■ **Problem statement**:
An exact transcription of the data below, complete and unaltered, is the expected answer.

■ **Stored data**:
# # #
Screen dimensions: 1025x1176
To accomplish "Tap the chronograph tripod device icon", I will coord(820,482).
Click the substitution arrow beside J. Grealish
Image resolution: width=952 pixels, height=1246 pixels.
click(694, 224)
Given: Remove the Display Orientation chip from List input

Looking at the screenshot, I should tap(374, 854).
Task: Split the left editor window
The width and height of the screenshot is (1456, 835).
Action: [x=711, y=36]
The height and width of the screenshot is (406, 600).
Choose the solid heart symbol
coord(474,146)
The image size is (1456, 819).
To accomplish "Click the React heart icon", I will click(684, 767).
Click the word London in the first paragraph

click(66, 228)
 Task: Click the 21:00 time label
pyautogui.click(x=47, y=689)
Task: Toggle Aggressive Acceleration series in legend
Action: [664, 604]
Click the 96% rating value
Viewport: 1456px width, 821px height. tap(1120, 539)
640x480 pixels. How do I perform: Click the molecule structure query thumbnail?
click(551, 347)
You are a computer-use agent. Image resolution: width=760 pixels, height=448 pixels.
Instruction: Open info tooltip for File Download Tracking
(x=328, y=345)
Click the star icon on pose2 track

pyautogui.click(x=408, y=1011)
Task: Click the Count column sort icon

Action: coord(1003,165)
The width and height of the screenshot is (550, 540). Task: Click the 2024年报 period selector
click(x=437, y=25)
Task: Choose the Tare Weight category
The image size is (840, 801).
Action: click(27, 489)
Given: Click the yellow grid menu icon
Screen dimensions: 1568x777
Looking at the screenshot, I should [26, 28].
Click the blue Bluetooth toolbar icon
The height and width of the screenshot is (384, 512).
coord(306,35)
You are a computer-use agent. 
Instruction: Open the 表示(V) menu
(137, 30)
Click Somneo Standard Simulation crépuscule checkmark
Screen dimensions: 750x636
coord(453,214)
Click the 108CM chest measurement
# # #
■ **Response to this exercise**:
Screen dimensions: 1025x1176
To accomplish "Tap the chronograph tripod device icon", I will coord(820,482).
Click the substitution arrow beside J. Grealish
Image resolution: width=952 pixels, height=1246 pixels.
click(694, 224)
Given: Remove the Display Orientation chip from List input

Looking at the screenshot, I should tap(374, 854).
Task: Split the left editor window
The width and height of the screenshot is (1456, 835).
Action: [x=711, y=36]
The height and width of the screenshot is (406, 600).
Choose the solid heart symbol
coord(474,146)
The image size is (1456, 819).
To accomplish "Click the React heart icon", I will click(684, 767).
Click the word London in the first paragraph

click(66, 228)
 Task: Click the 21:00 time label
pyautogui.click(x=47, y=689)
Task: Toggle Aggressive Acceleration series in legend
Action: [664, 604]
Click the 96% rating value
Viewport: 1456px width, 821px height. tap(1120, 539)
640x480 pixels. How do I perform: Click the molecule structure query thumbnail?
click(551, 347)
You are a computer-use agent. Image resolution: width=760 pixels, height=448 pixels.
Instruction: Open info tooltip for File Download Tracking
(x=328, y=345)
Click the star icon on pose2 track

pyautogui.click(x=408, y=1011)
Task: Click the Count column sort icon

Action: coord(1003,165)
The width and height of the screenshot is (550, 540). Task: Click the 2024年报 period selector
click(x=437, y=25)
Task: Choose the Tare Weight category
The image size is (840, 801).
Action: click(27, 489)
Given: Click the yellow grid menu icon
Screen dimensions: 1568x777
Looking at the screenshot, I should [26, 28].
Click the blue Bluetooth toolbar icon
The height and width of the screenshot is (384, 512).
coord(306,35)
You are a computer-use agent. 
Instruction: Open the 表示(V) menu
(137, 30)
Click Somneo Standard Simulation crépuscule checkmark
Screen dimensions: 750x636
coord(453,214)
Click the 108CM chest measurement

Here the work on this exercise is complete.